Every line of the listing below should be written out exactly, minus its images.

• [DATA FOR REVIEW]
====

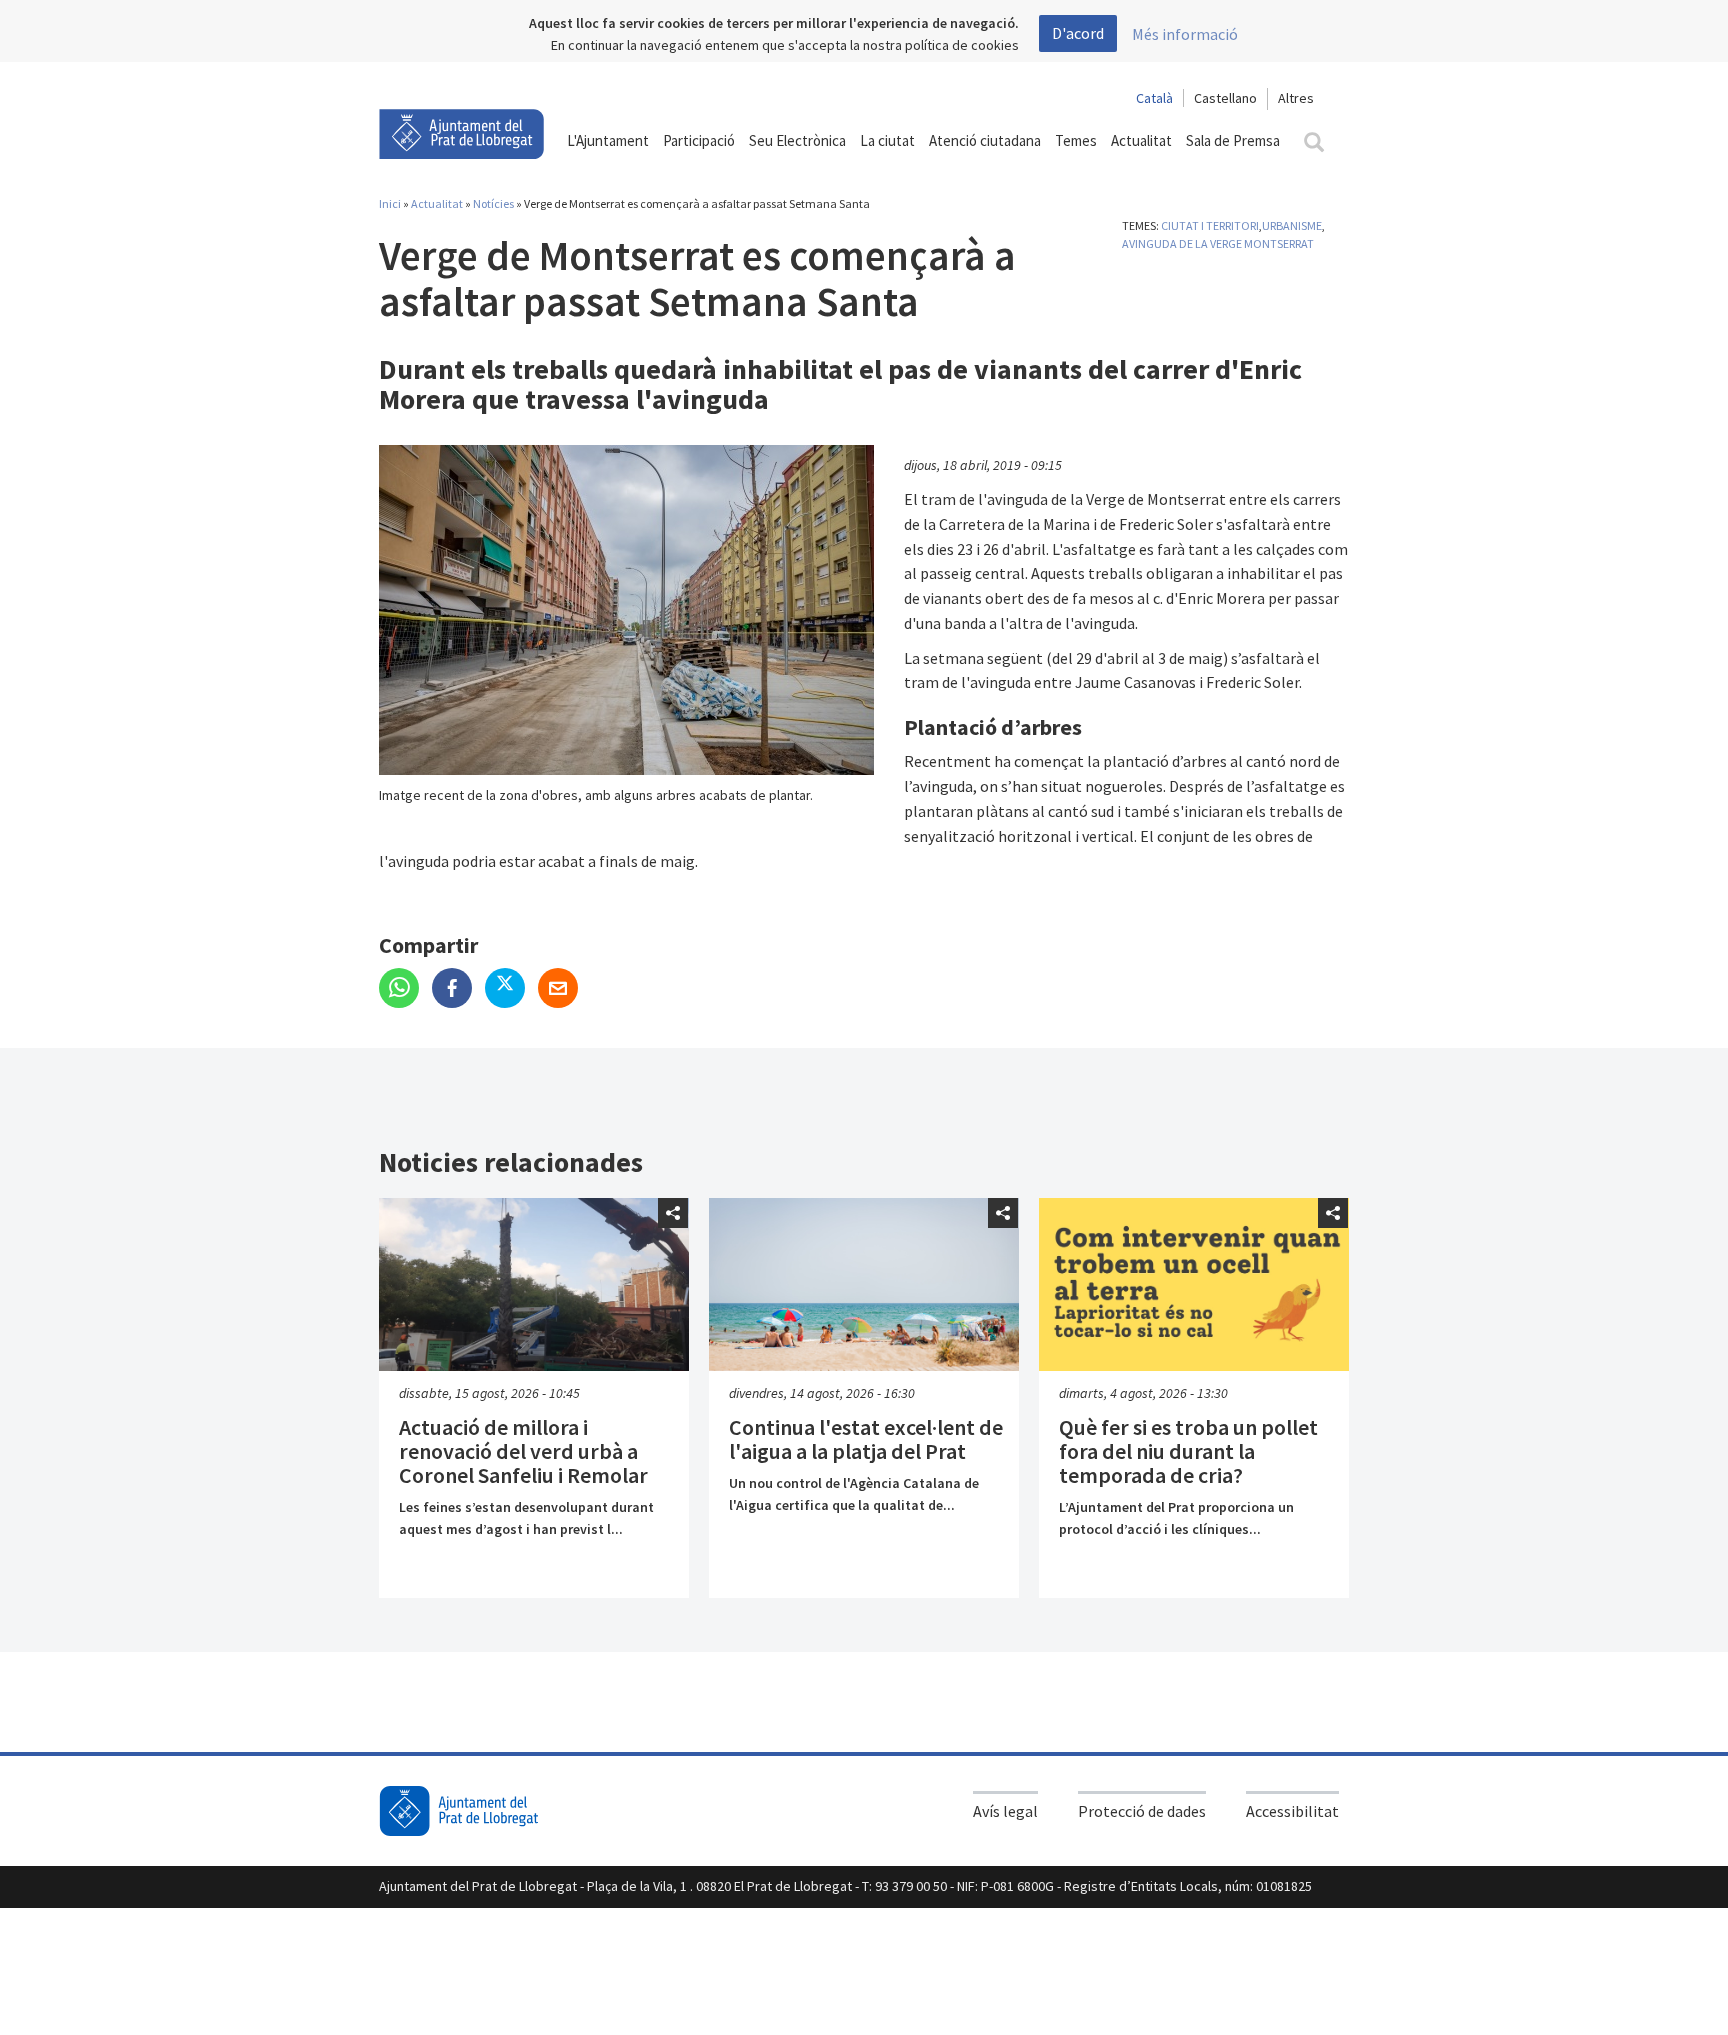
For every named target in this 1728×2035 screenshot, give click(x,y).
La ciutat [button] (887, 140)
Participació (699, 140)
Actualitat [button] (1141, 140)
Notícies (493, 203)
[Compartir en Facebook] (458, 990)
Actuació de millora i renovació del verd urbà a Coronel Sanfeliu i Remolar (523, 1451)
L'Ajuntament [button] (608, 140)
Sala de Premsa (1233, 140)
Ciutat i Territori (1210, 225)
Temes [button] (1076, 140)
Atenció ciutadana (985, 140)
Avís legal (1005, 1811)
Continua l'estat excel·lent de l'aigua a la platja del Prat (866, 1439)
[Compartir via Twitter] (511, 990)
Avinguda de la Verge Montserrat (1218, 243)
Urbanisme (1292, 225)
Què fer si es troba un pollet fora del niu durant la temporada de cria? (1188, 1451)
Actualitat (437, 203)
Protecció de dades (1142, 1811)
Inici (390, 203)
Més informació (1185, 34)
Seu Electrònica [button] (797, 140)
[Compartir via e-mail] (563, 990)
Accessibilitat (1292, 1811)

====

• [TASK RESULT]
For every named target in this 1728×2035 screenshot, give click(x,y).
La ciutat [button] (887, 140)
Participació (699, 140)
Actualitat [button] (1141, 140)
Notícies (493, 203)
[Compartir en Facebook] (458, 990)
Actuació de millora i renovació del verd urbà a Coronel Sanfeliu i Remolar (523, 1451)
L'Ajuntament [button] (608, 140)
Sala de Premsa (1233, 140)
Ciutat i Territori (1210, 225)
Temes [button] (1076, 140)
Atenció ciutadana (985, 140)
Avís legal (1005, 1811)
Continua l'estat excel·lent de l'aigua a la platja del Prat (866, 1439)
[Compartir via Twitter] (511, 990)
Avinguda de la Verge Montserrat (1218, 243)
Urbanisme (1292, 225)
Què fer si es troba un pollet fora del niu durant la temporada de cria? (1188, 1451)
Actualitat (437, 203)
Protecció de dades (1142, 1811)
Inici (390, 203)
Més informació (1185, 34)
Seu Electrònica [button] (797, 140)
[Compartir via e-mail] (563, 990)
Accessibilitat (1292, 1811)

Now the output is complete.